Teenager’s history of crime dates to age 10
Tuesday, April 6, 2004 | 11:15 a.m.
A 17-year-old boy who has had numerous run-ins with police, including an arrest three years ago in connection with a plot of a "Columbine-style shooting" at his middle school, was charged Saturday with the attempted murder of two people, Metro Police said.
Brent Foster has a rap sheet in the juvenile system that dates back to when he was 10 years old, according to court records, and his most recent arrest, on Saturday, was his 12th, a court official said.
Foster is charged with shooting two young men on Feb. 7.
The victims were attending a birthday party near Sandhill Road and Harmon Avenue and had stepped outside to smoke cigarettes when they were confronted by a teen dressed in black, they told police.
The teen was "mad-dogging," or staring at them, so they asked him what was wrong, and the teen said he was going to hit one of them, according to the police report by Metro Detective Pete Calos.
One of the young men told the teen, "There's no need to fight. This is a party, we could all get along," the report says.
The boy, who police believe was Foster, "turned away, stopped, turned back around and said, 'Ah no, this is Los Primos,' " pulled a gun from under his shirt and shot one of them in the center of the chest.
The bullet went through him and struck his friend in the back as he tried to run away, Calos wrote in his report.
Police determined the gunman was a gang member known as "Troubles," a member of the Clica Los Primos Surenos, a local offshoot of a California-based street gang.
The victims, who survived the shooting, identified Foster in a photo lineup, and he was taken into custody on two counts of attempted murder.
Foster first came to the attention of authorities because he was allegedly a victim of abuse and neglect, records show.
Jonathan VanBoskerck, deputy district attorney in the juvenile justice section, wouldn't discuss Foster's case specifically but said the prosecutors with whom he works strive to give each child who comes through the system "care, control and guidance" to make them law-abiding citizens.
"We all care about kids and we try to do the best we can by them with what little resources we have," he said. But Foster's record shows a pattern of violence that escalated as he got older despite probation, stints at Spring Mountain Youth Camp and a stay at the Nevada Youth Training Center in Elko.
In 2001, when he was 14, police allege Foster planned to seek revenge against teachers and administrators of Woodbury Middle School after he was expelled.

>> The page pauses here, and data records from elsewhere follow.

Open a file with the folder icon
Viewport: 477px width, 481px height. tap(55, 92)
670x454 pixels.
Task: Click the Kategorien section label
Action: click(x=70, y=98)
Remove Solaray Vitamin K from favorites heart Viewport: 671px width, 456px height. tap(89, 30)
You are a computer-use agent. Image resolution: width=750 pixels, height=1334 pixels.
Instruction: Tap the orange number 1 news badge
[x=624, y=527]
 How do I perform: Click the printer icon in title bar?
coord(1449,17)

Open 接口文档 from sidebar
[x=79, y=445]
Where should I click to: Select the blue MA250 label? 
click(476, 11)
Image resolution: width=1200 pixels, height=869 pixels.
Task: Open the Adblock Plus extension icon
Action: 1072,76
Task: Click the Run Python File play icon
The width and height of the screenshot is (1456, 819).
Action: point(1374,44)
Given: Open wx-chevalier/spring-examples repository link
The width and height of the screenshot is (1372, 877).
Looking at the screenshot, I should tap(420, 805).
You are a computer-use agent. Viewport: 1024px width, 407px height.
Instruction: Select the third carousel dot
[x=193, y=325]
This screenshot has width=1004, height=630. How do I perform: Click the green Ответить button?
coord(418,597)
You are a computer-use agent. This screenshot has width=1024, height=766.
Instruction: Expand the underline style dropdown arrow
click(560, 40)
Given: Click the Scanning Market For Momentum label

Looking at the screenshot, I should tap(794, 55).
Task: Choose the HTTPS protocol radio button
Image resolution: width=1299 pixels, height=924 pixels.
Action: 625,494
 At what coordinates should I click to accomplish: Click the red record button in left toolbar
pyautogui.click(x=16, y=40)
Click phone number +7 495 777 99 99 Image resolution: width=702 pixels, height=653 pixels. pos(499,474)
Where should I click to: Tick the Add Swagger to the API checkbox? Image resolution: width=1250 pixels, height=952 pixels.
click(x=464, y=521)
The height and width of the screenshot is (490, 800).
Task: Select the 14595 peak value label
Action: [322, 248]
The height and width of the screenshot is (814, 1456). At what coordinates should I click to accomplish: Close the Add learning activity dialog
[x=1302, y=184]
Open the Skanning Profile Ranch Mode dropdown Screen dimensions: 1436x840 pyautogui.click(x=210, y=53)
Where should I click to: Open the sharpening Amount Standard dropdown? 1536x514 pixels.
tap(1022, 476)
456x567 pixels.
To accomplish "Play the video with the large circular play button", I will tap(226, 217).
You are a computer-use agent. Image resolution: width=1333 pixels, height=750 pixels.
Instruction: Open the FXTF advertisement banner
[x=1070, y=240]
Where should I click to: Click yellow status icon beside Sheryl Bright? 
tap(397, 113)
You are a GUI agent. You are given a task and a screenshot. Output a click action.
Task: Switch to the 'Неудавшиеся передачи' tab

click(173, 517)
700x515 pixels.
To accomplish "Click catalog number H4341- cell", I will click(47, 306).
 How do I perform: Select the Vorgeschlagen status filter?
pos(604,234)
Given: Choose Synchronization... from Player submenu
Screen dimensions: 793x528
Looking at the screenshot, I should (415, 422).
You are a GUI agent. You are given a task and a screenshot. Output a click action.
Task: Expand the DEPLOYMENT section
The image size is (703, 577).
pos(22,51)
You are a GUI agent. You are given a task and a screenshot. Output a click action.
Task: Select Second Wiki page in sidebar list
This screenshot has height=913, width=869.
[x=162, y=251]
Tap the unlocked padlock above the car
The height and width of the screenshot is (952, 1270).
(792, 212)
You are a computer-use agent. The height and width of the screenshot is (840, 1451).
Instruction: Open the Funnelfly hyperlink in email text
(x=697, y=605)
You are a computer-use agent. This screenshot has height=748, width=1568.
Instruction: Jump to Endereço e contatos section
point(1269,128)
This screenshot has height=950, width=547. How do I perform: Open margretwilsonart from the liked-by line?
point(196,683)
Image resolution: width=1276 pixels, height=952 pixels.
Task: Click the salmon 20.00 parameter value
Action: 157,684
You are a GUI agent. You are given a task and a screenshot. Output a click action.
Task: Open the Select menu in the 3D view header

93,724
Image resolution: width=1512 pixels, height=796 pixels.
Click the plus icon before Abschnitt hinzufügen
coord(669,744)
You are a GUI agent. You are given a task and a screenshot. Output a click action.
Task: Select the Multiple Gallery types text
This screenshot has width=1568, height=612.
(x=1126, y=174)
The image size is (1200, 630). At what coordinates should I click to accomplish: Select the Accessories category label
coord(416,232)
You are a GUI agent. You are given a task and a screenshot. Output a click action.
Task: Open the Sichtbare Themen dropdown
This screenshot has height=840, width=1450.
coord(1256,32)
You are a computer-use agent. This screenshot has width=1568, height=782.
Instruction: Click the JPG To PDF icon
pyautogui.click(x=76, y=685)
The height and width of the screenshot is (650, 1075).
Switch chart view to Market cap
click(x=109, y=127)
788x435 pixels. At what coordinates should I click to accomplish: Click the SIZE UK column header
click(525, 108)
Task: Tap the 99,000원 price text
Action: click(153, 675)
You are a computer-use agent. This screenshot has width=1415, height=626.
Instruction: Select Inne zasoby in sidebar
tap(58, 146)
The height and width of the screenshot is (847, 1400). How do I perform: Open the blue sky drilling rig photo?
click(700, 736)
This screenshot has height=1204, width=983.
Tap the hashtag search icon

The day before the second anniversary of the shooting in Littleton, Colo., that left 15 dead, Foster told people he was plotting a similar massacre, police allege.
Foster was spotted on campus with a bulge in his clothing that a school police officer suspected was a gun. School police chased him, but he got away. Metro and school police hunted for the boy and later found him at an apartment.
Police reported that they seized three rifles, a sawed-off shotgun and 500 rounds of ammunition from his home.
Foster was arrested on felony charges of grand larceny, possession of stolen weapons and threatening school employees. He ended up pleading guilty to lesser charges of loitering on school property and violating probation.
At the time of that arrest he was on probation for intimidating a witness in connection with a case involving a knife.
Foster was sent to Spring Mountain Youth Camp for the second time -- his first stint there was for violating probation in connection with an earlier weapons charge -- but he escaped.
His file was transferred to another state because his family was apparently moving, but after a series of probation violation arrests and an arrest on a charge of carrying a concealed weapon, he was sent to the Nevada Youth Training Center in Elko, records show.